Darah Tumpah di Lengkong Wetan (2)
Mendengar kabar pembantaian di Lengkong Wetan, pasukan Indonesia bergegas mengepung markas Jepang dan siap bertempur. Tapi yang dipilih kemudian adalah berunding.
Penulis Zaky Yamani31 Maret 2021
BandungBergerak.id - Malam merambat membawa kegelapan yang terasa mencekik. Jeritan kesakitan terdengar di berbagai sudut. Bau amis darah mencemari udara. Kematian merangkul tempat itu dengan lekat.
Tentara Jepang menyisir setiap parit pertahanan dan pepohonan. Menyeret jasad-jasad remaja berseragam tentara, dan mengumpulkannya di lapangan. Mereka yang terluka ditangkap, diikat pada titik nadi di pergelangan tangan, ada juga yang diikat pada dua ibu jarinya, lalu diseret ke dalam ksatrian di markas itu.
Para calon perwira dari akademi militer pertama di Indonesia itu masih dicekam kepanikan dan bingung. Mereka yang berniat datang dengan damai, dengan sedikit tipu muslihat yang melibatkan para pembelot Inggris demi mendapatkan senjata Jepang, kini berada dalam tawanan. Sementara sebagian kawan mereka tergeletak tak bernyawa di berbagai sudut tempat itu, dengan lubang peluru, lubang tusukan sangkur, dan lubang serpihan granat di sekujur tubuh mereka. Tak sanggup mereka memercayai kenyataan itu.
Sepanjang malam mereka ditahan di dalam ksatrian dengan penjagaan penuh tentara Jepang. Yang terluka menjerit menahan sakit, tetapi tak ada kawan yang bisa menolong, kecuali sedikit rasa kasihan dari tentara Jepang yang membalut luka mereka dengan kain seadanya.
Esok paginya, Sabtu, 26 Januari 1946, para tawanan yang terlihat masih kuat dipisahkan dari tawanan yang terluka, lalu mereka dibawa ke gudang kosong. Di dalam ruangan yang gelap dan lembap itu tangan mereka dilepaskan dari ikatan. Tak banyak yang bicara sepanjang hari itu. Mungkin semua orang di gudang itu masih panik dan bingung, kenapa situasi berubah tak terkendali dan mematikan.

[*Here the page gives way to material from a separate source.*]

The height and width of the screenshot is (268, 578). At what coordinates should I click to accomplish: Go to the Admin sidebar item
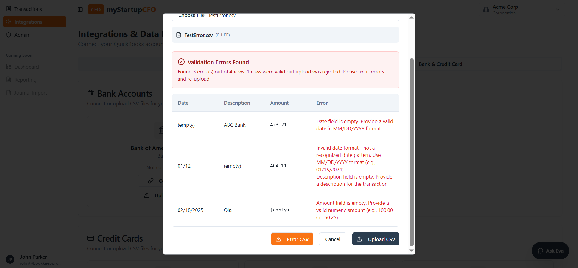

Mungkin semuanya sibuk membayangkan, apa yang akan dilakukan tentara Jepang kepada mereka. Bukankah selama ini mereka terkenal sadis memperlakukan tawanan? Apakah mereka akan disiksa sebelum dibunuh dan dikuburkan tanpa nisan di suatu tempat tersembunyi?
Menggali Lubang Kubur
Menjelang sore, pintu gudang dibuka, berkas cahaya masuk menyertai langkah-langkah berat beberapa serdadu Jepang. Mereka membawa banyak sekop. Para tawanan di gudang itu diperintahkan mengambil sekop-sekop itu, satu untuk setiap orang.
Degup jantung para siswa Akademi Militer Tangerang berdetak cepat. Mungkin ini saatnya mereka akan diperintahkan menggali lubang kuburan mereka sendiri, sebelum tentara Jepang menembakkan peluru ke kepala setiap siswa. Atau mungkin kepala mereka akan dipancung dengan pedang samuari, siapa tahu?

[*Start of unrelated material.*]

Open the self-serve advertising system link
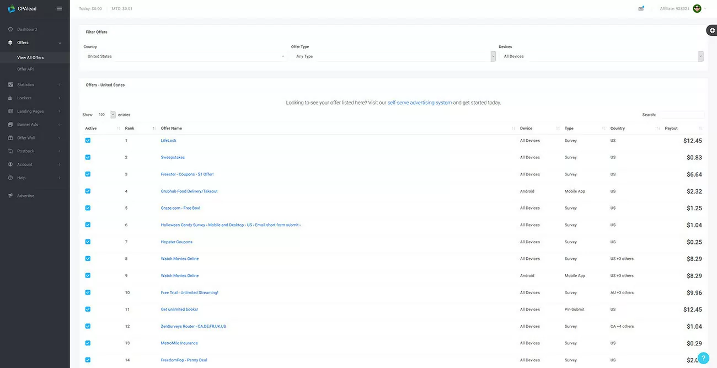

Saat masih melamunkan bayangan horor itu, para tawanan diperintahkan berbaris keluar gudang. Dengan langkah gontai, dan pikiran kalut, para siswa itu berbaris, membawa sekop di tangan masing-masing. Perlahan mereka melangkah mengikuti tentara Jepang yang memerintahkan mereka keluar gudang. Mungkin itu akan menjadi langkah-langkah terakhir mereka di dunia yang begitu kejam ini. Tetapi apa yang bisa dilakukan sekarang? Bukankah itu risiko menjadi tentara: membunuh atau dibunuh dalam pertempuran. Bukankah mereka menyadari semua itu saat mendaftarkan diri menjadi calon perwira tentara Indonesia?
Mereka digiring ke tempat pertempuran kemarin sore. Rentetan senapan, ledakan granat, dan jerit kematian terasa begitu jelas di dalam kepala setiap siswa itu. Kemarin adalah pengalaman perang mereka yang pertama kali, dan mungkin sekaligus yang terakhir.

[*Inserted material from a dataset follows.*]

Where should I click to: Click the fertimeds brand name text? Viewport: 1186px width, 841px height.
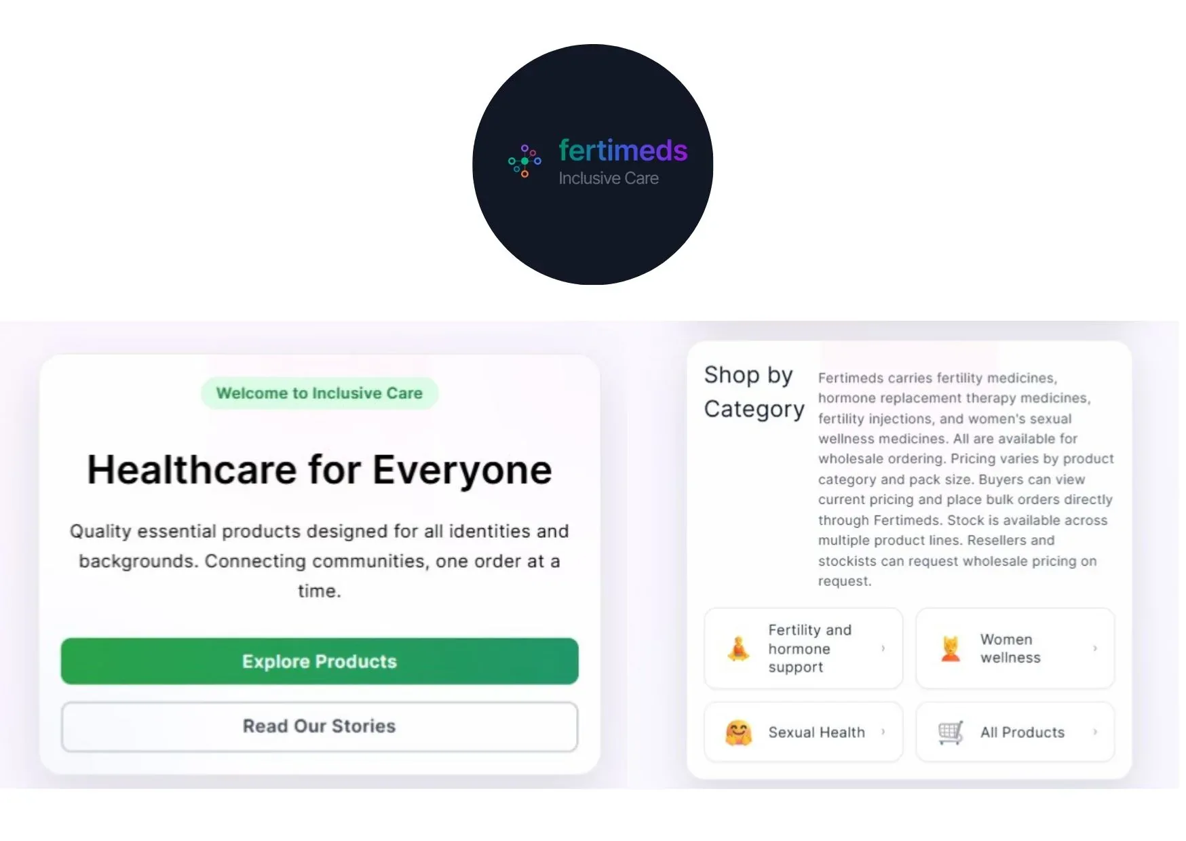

Tiba di tengah lapang, para siswa itu diperintahkan menggali tanah. Tubuh mereka bergerak otomatis mengikuti perintah itu. Tak ada lagi yang bisa dilakukan, kecuali berdoa semoga kematian tidak menyakitkan.
Sekop demi sekop tanah diangkat dan menciptakan lubang di tengah lapang. Belum begitu dalam lubang itu, para siswa diperintahkan berhenti menggali. Mereka terkesiap.
Lalu seorang serdadu Jepang maju ke muka. Dia memerintahkan para siswa itu naik dari lubang itu.
Para siswa itu naik ke permukaan tanah, lalu melangkah ke arah yang ditunjukkan, ke jajaran mayat rekan-rekan mereka. Lalu mereka diperintahkan mengangkat jenazah-jenazah itu dan meletakkannya di lubang yang baru saja mereka gali.
Mereka pun menggotong jenazah satu per satu. Ada wajah-wajah yang masih mereka kenali, ada juga yang tak dapat mereka kenali karena luka di wajah yang begitu hebat.
Gerimis turun, matahari surut ke barat. Tak ada yang bicara dalam pekerjaan penuh horor itu. Ada tiga puluh enam jenazah yang harus dibaringkan di lubang itu, tiga perwira dan tiga puluh tiga siswa Akademi Militer Tangerang. Jenazah-jenazah itu terdiri atas mereka yang tewas saat pertempuran berlangsung, dan mereka yang tewas kemudian karena luka berat dan kehabisan darah setelah beberapa saat ditawan Jepang.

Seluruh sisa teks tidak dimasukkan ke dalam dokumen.